PROBLEM REQUIREMENTS
From the first line to the last, give the listing again exactly.

EXCERPTED RECORDS
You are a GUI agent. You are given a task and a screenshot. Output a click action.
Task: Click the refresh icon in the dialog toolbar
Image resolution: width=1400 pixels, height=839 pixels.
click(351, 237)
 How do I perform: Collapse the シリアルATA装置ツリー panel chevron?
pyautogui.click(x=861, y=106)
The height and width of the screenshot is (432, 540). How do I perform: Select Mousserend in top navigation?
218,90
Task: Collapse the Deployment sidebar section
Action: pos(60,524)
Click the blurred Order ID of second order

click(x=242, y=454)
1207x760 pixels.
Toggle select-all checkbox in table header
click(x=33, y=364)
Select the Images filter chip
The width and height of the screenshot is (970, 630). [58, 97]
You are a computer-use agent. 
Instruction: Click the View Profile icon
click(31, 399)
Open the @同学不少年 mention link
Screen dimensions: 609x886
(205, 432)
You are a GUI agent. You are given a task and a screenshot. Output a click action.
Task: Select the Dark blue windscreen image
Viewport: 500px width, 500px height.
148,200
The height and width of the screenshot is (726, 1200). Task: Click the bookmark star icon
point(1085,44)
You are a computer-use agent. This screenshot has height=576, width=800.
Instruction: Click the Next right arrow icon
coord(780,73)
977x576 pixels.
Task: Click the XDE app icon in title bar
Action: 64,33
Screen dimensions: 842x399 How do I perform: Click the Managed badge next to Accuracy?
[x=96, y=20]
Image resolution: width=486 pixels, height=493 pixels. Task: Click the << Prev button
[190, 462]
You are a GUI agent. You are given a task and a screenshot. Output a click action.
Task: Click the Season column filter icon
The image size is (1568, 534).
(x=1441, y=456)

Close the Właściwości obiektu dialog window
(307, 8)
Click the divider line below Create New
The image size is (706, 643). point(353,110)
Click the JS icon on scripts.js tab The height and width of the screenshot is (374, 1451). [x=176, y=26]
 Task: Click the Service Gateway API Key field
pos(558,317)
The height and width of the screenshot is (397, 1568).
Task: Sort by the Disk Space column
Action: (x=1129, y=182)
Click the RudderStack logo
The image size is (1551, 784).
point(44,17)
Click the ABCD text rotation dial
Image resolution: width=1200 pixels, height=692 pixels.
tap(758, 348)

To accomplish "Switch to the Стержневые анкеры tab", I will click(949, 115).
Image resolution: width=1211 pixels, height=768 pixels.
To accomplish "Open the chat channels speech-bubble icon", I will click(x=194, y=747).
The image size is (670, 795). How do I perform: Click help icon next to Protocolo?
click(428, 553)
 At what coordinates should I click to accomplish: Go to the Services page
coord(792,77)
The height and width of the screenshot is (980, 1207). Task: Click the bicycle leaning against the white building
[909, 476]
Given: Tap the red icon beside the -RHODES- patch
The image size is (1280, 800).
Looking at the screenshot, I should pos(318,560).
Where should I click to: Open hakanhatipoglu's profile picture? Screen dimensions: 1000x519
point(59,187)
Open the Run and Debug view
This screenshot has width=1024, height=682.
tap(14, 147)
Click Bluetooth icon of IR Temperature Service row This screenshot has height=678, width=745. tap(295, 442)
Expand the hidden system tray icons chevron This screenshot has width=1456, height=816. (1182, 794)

TASK ANSWER
You are a GUI agent. You are given a task and a screenshot. Output a click action.
Task: Click the refresh icon in the dialog toolbar
Image resolution: width=1400 pixels, height=839 pixels.
click(351, 237)
 How do I perform: Collapse the シリアルATA装置ツリー panel chevron?
pyautogui.click(x=861, y=106)
The height and width of the screenshot is (432, 540). How do I perform: Select Mousserend in top navigation?
218,90
Task: Collapse the Deployment sidebar section
Action: pos(60,524)
Click the blurred Order ID of second order

click(x=242, y=454)
1207x760 pixels.
Toggle select-all checkbox in table header
click(x=33, y=364)
Select the Images filter chip
The width and height of the screenshot is (970, 630). [58, 97]
You are a computer-use agent. 
Instruction: Click the View Profile icon
click(31, 399)
Open the @同学不少年 mention link
Screen dimensions: 609x886
(205, 432)
You are a GUI agent. You are given a task and a screenshot. Output a click action.
Task: Select the Dark blue windscreen image
Viewport: 500px width, 500px height.
148,200
The height and width of the screenshot is (726, 1200). Task: Click the bookmark star icon
point(1085,44)
You are a computer-use agent. This screenshot has height=576, width=800.
Instruction: Click the Next right arrow icon
coord(780,73)
977x576 pixels.
Task: Click the XDE app icon in title bar
Action: 64,33
Screen dimensions: 842x399 How do I perform: Click the Managed badge next to Accuracy?
[x=96, y=20]
Image resolution: width=486 pixels, height=493 pixels. Task: Click the << Prev button
[190, 462]
You are a GUI agent. You are given a task and a screenshot. Output a click action.
Task: Click the Season column filter icon
The image size is (1568, 534).
(x=1441, y=456)

Close the Właściwości obiektu dialog window
(307, 8)
Click the divider line below Create New
The image size is (706, 643). point(353,110)
Click the JS icon on scripts.js tab The height and width of the screenshot is (374, 1451). [x=176, y=26]
 Task: Click the Service Gateway API Key field
pos(558,317)
The height and width of the screenshot is (397, 1568).
Task: Sort by the Disk Space column
Action: (x=1129, y=182)
Click the RudderStack logo
The image size is (1551, 784).
point(44,17)
Click the ABCD text rotation dial
Image resolution: width=1200 pixels, height=692 pixels.
tap(758, 348)

To accomplish "Switch to the Стержневые анкеры tab", I will click(949, 115).
Image resolution: width=1211 pixels, height=768 pixels.
To accomplish "Open the chat channels speech-bubble icon", I will click(x=194, y=747).
The image size is (670, 795). How do I perform: Click help icon next to Protocolo?
click(428, 553)
 At what coordinates should I click to accomplish: Go to the Services page
coord(792,77)
The height and width of the screenshot is (980, 1207). Task: Click the bicycle leaning against the white building
[909, 476]
Given: Tap the red icon beside the -RHODES- patch
The image size is (1280, 800).
Looking at the screenshot, I should pos(318,560).
Where should I click to: Open hakanhatipoglu's profile picture? Screen dimensions: 1000x519
point(59,187)
Open the Run and Debug view
This screenshot has width=1024, height=682.
tap(14, 147)
Click Bluetooth icon of IR Temperature Service row This screenshot has height=678, width=745. tap(295, 442)
Expand the hidden system tray icons chevron This screenshot has width=1456, height=816. (1182, 794)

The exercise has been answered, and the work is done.